::: Document segment

Still, harvest approached, and we could all see the nighttime temps dropping. Knowing harvest was essentially here, and having an estimate of how much fruit we'd be bringing in, all of us started doing the math for how to get all of it in the door in some sane fashion. But we won't get everything this year...the last of the whites should be in, but there's still more red out there which won't last too long with the wet weather we're going to be seeing this weekend.....
Well, today's a big day: Jupiter was in opposition yesterday and Uranus is in opposition today, then Jupiter moves into conjunction with Uranus today, then the Equinox occurs, then we have the full Harvest Moon in the sky (which frankly was spectacular in the near-full state this morning setting pale yellow-orange on the western hills of the Russian River valley....)!
Good lord! Where do we begin with all this?
Hmmmm. If you're a believer in biodynamics - or the impending Mayan Apocalypse - then maybe today's the day to pull out that "special" bottle of 1941 Inglenook Cabernet you've been saving just in case there's a preview of the Universe-in-all-Her-Glory smacking us poor humans about the ears! Earthquakes?! Tsunamis?! Tax breaks for the rich?!
Who knows what evils lay in wait for us at this troubled time.
Wait- what's that up in the sky? It's a bird...it's a plane...No! It's Steiner-man, here back from the dead to protect us all with his wisdom of the ages!!
How would Steiner advise us to conduct ourselves today? Surely the father of biodynamics had some words to keep in mind?
First I should mention that Steiner's cosmology didn't include Uranus (discovered 1781), Neptune (discovered in 1846), or Pluto - though we have to cede that Pluto wasn't discovered until 1930, six years after his death. His philosophy was essentially a regurgitation of the Ptolemaic system based on Aristotle's armchair philosophy centuries before. So even though Steiner was no doubt aware that Uranus and Neptune existed, he didn't have a place for them in his ramblings on agriculture and the Cosmos since he wasn't creating anything new - just rehashing tired and outdated cosmology whereby the heavens were perfect and complete while the earthly sphere was the realm of decay and imperfection...

::::::
::: Information shown

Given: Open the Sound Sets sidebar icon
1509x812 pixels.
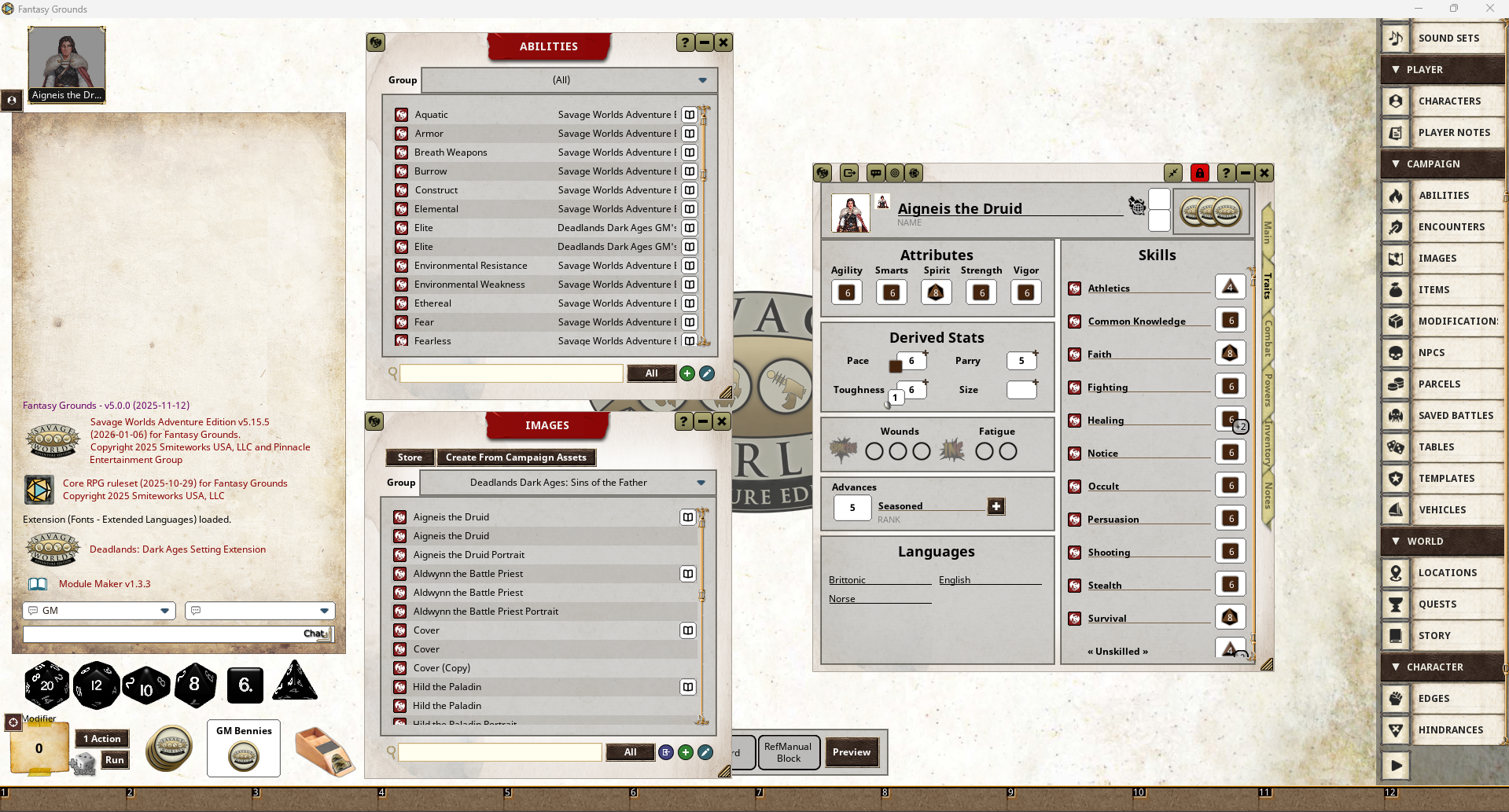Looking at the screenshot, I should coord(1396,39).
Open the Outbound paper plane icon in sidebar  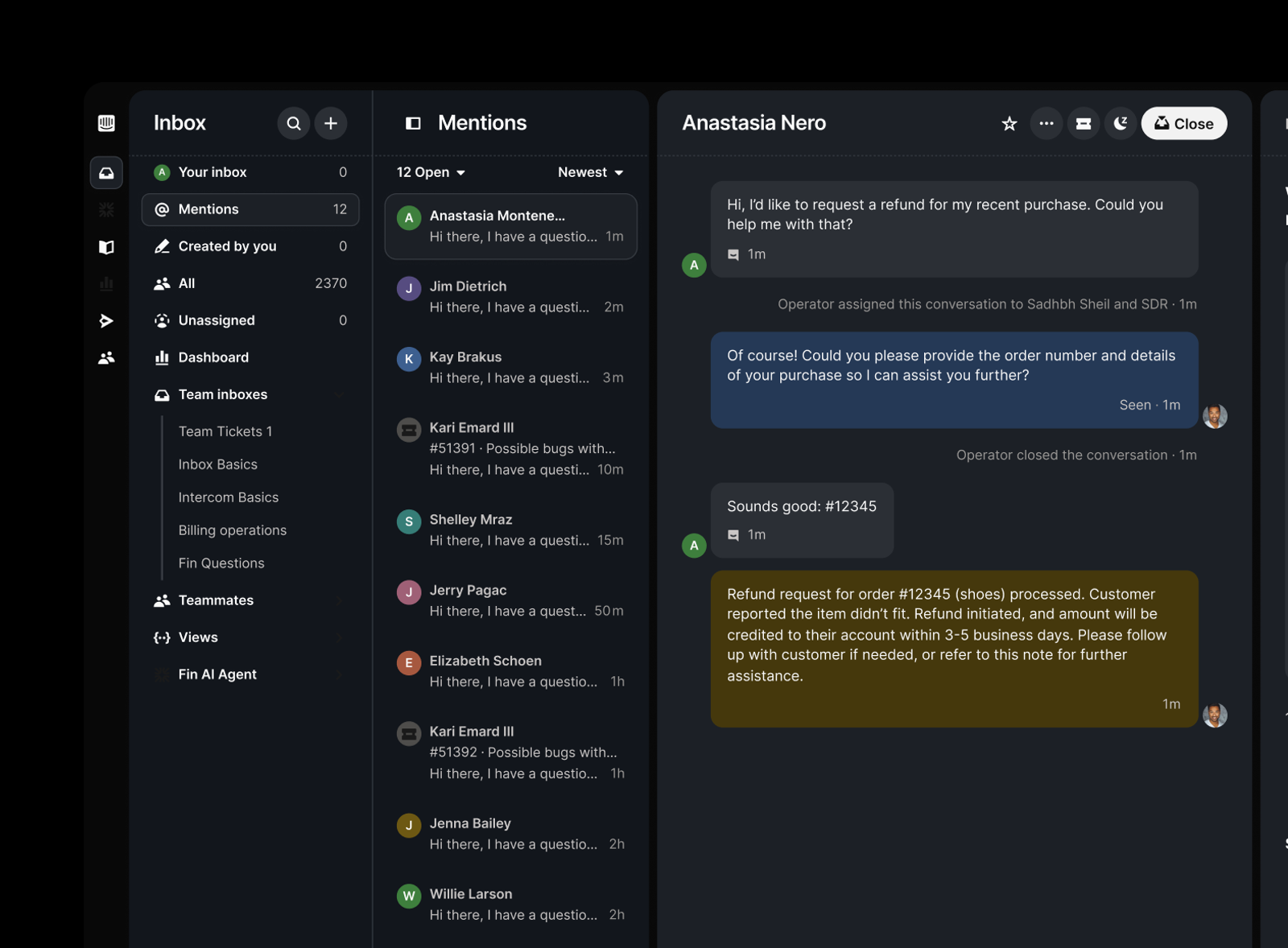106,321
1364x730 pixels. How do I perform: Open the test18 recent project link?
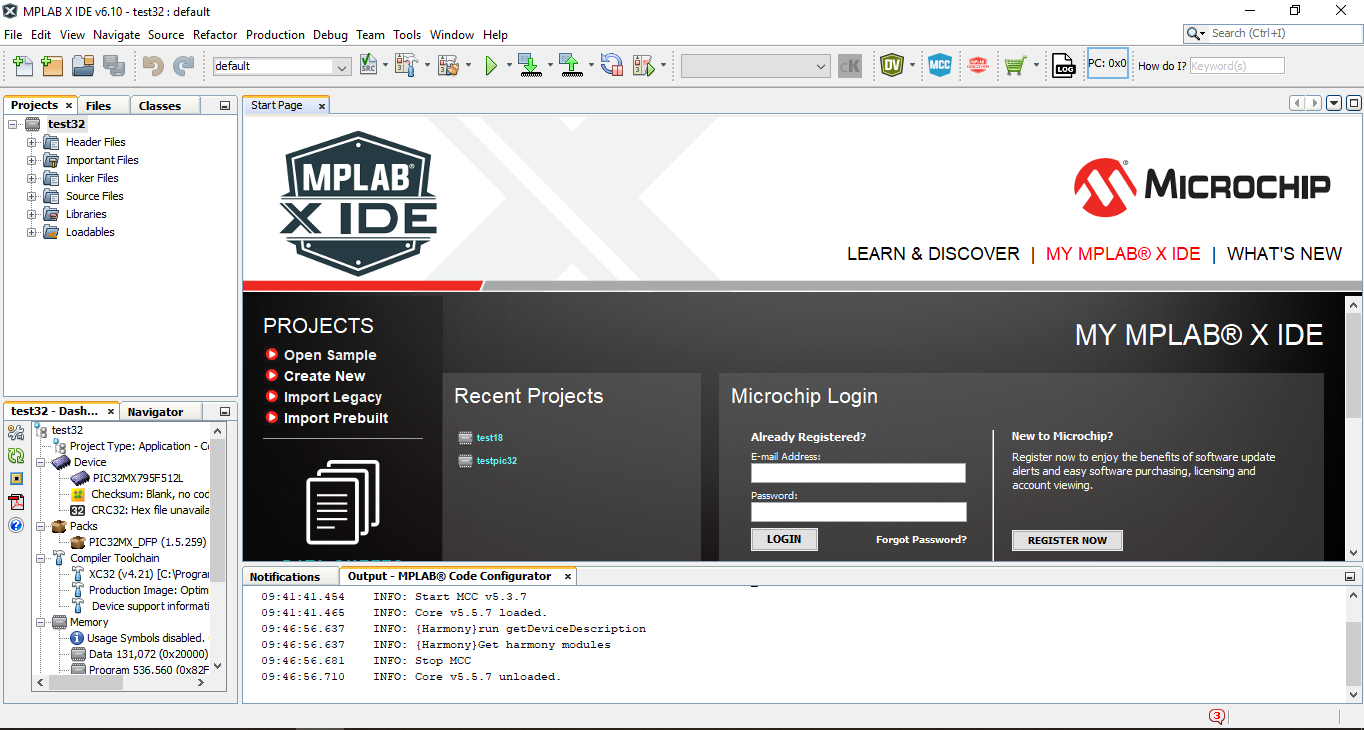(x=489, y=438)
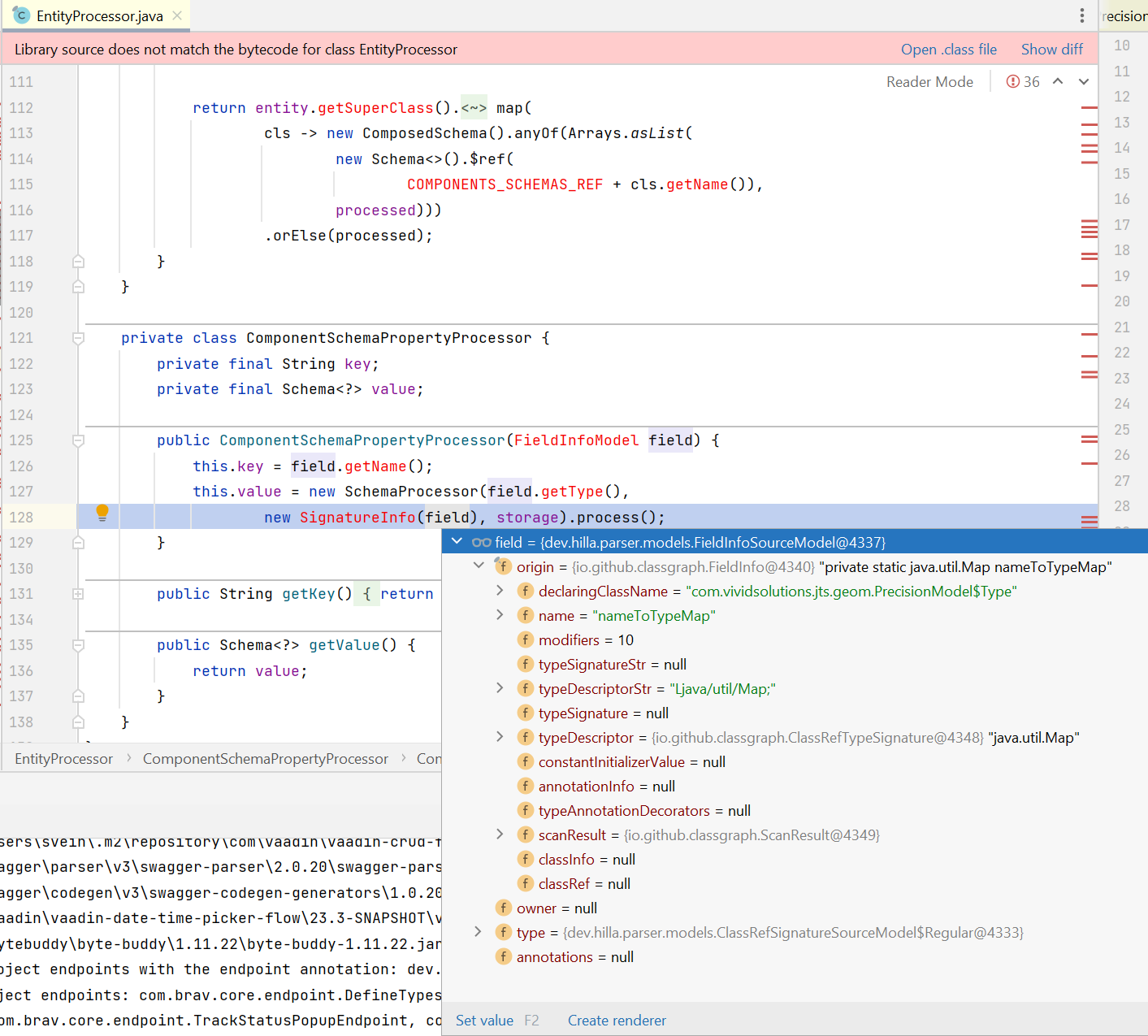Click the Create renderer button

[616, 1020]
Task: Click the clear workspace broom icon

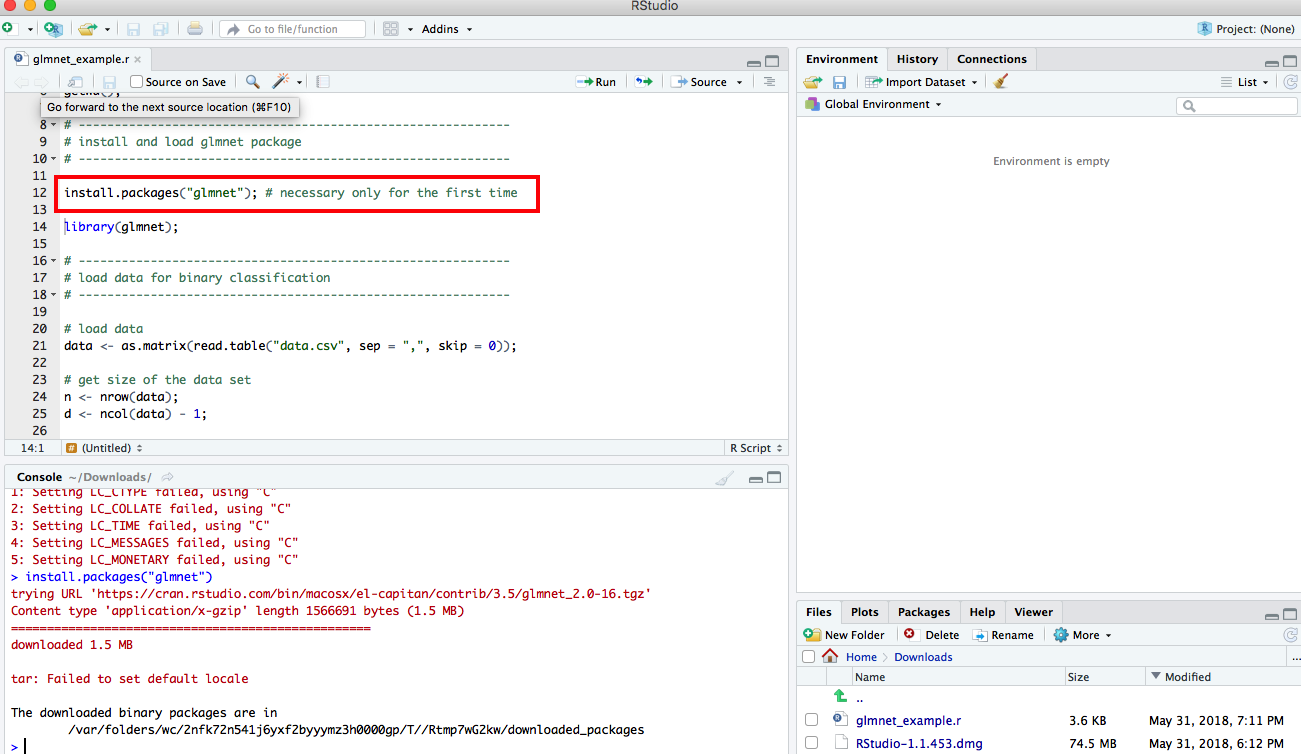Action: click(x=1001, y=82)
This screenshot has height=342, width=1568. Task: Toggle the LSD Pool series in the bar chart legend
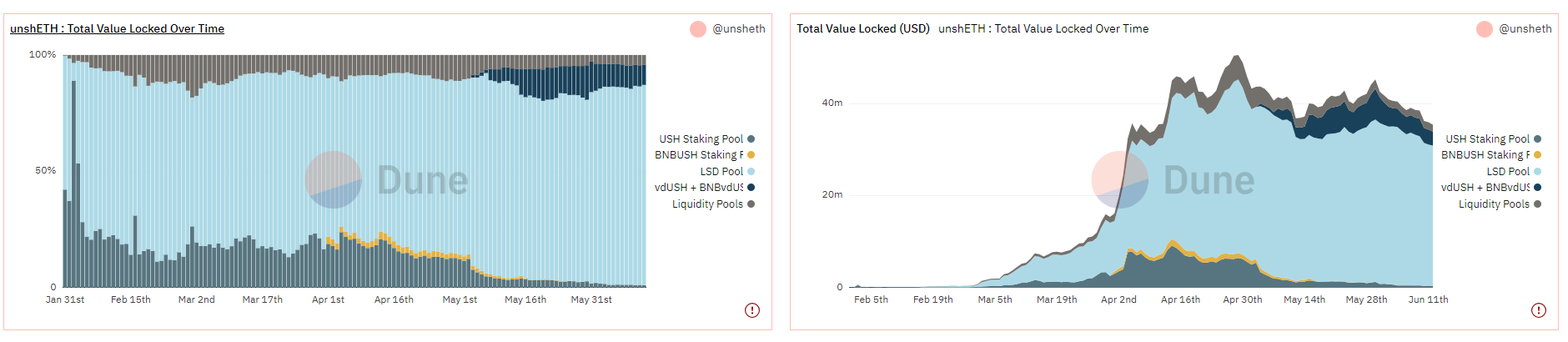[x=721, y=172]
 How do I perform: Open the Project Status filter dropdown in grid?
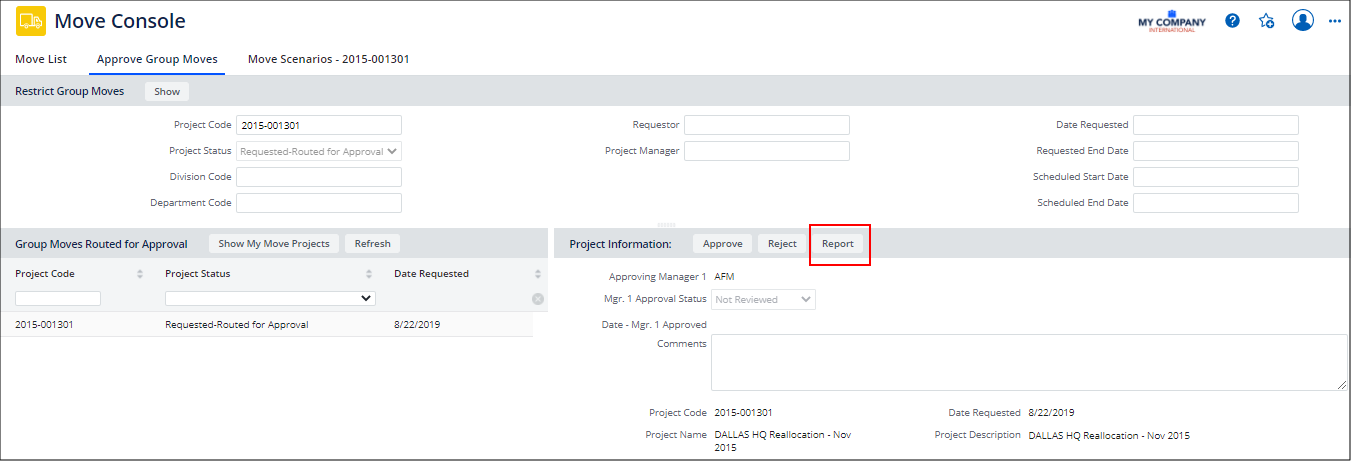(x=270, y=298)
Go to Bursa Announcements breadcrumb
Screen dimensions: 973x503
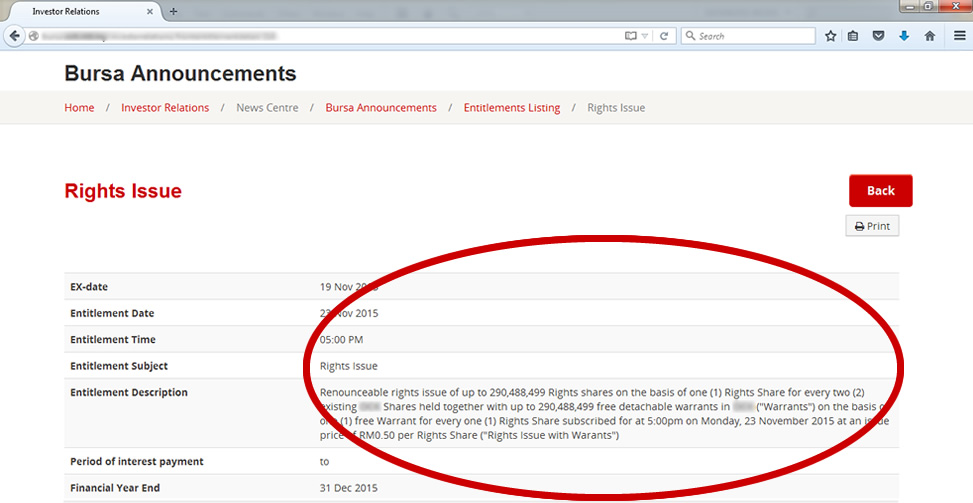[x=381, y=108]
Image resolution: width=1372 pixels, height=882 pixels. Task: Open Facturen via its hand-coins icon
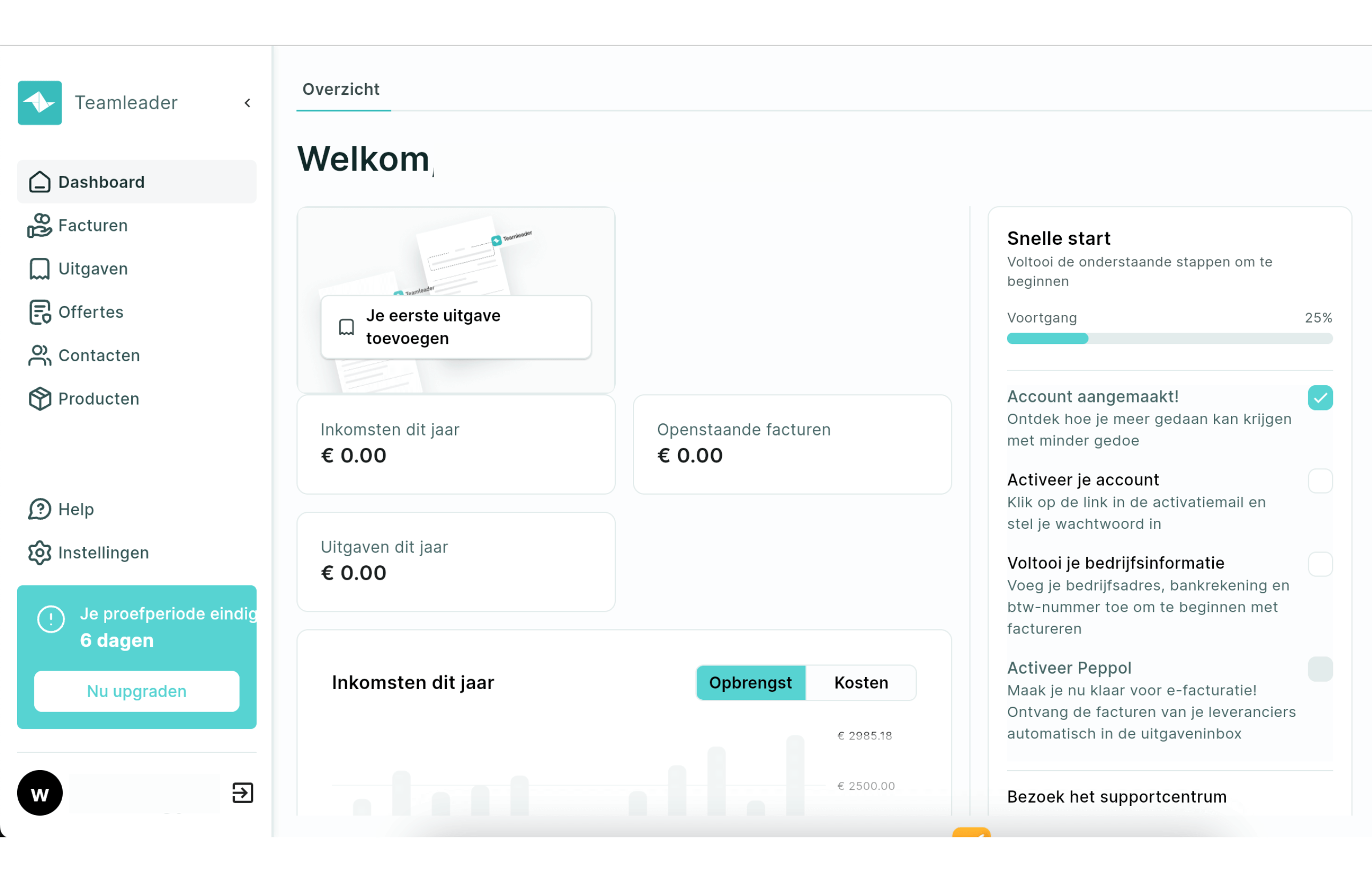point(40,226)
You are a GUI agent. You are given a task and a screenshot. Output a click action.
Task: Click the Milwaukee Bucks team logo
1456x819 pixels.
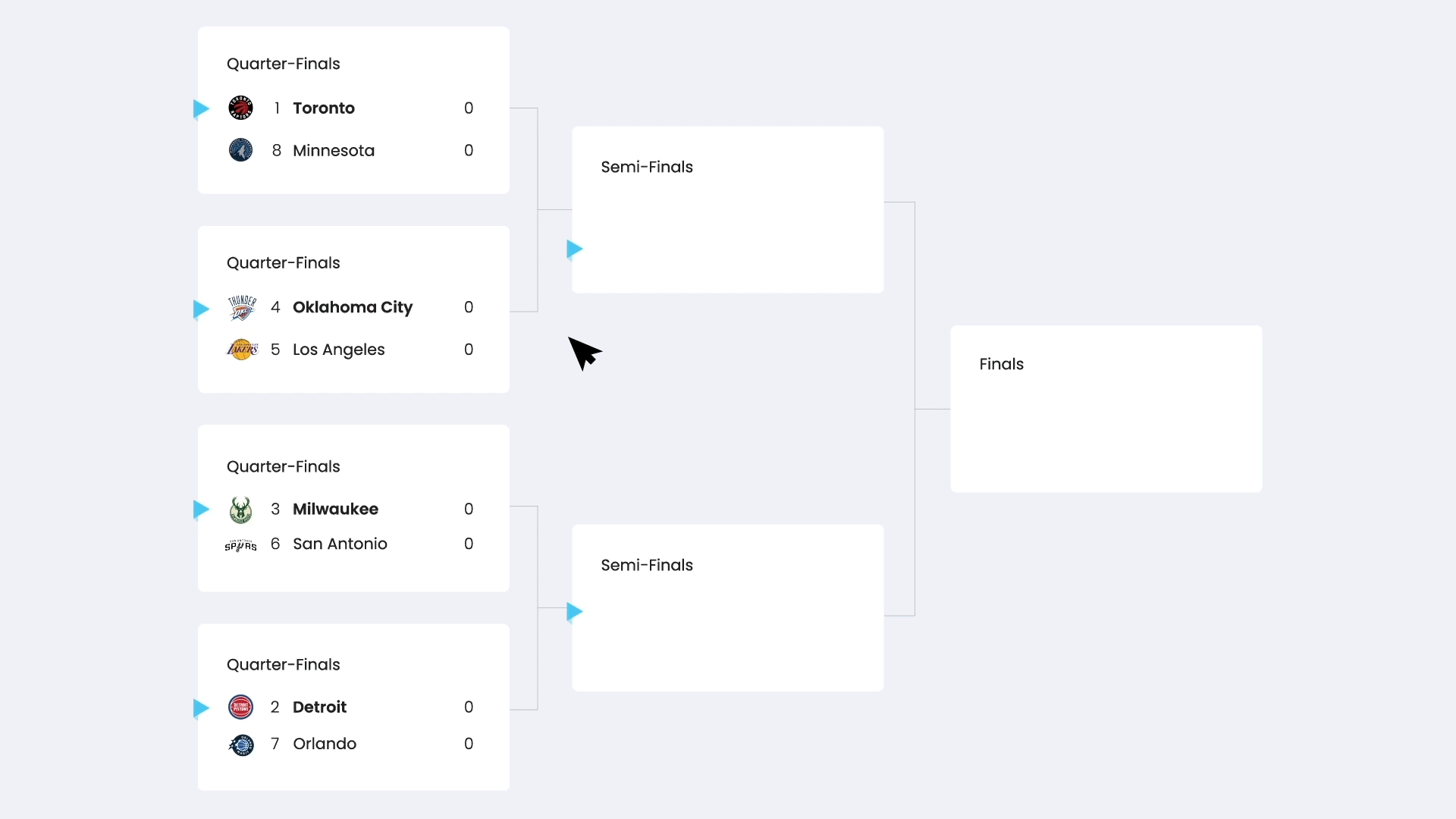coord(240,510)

::::::

Exercise tasks ::
(a) From the harvest and biodynamics passage, extract the wording between "Well, today's a" and "for the rich?!", inclusive.
(b) According to the harvest and biodynamics passage, in what year was Uranus discovered?

Responses in order ::
(a)
Well, today's a big day: Jupiter was in opposition yesterday and Uranus is in opposition today, then Jupiter moves into conjunction with Uranus today, then the Equinox occurs, then we have the full Harvest Moon in the sky (which frankly was spectacular in the near-full state this morning setting pale yellow-orange on the western hills of the Russian River valley....)!
Good lord! Where do we begin with all this?
Hmmmm. If you're a believer in biodynamics - or the impending Mayan Apocalypse - then maybe today's the day to pull out that "special" bottle of 1941 Inglenook Cabernet you've been saving just in case there's a preview of the Universe-in-all-Her-Glory smacking us poor humans about the ears! Earthquakes?! Tsunamis?! Tax breaks for the rich?!

(b) 1781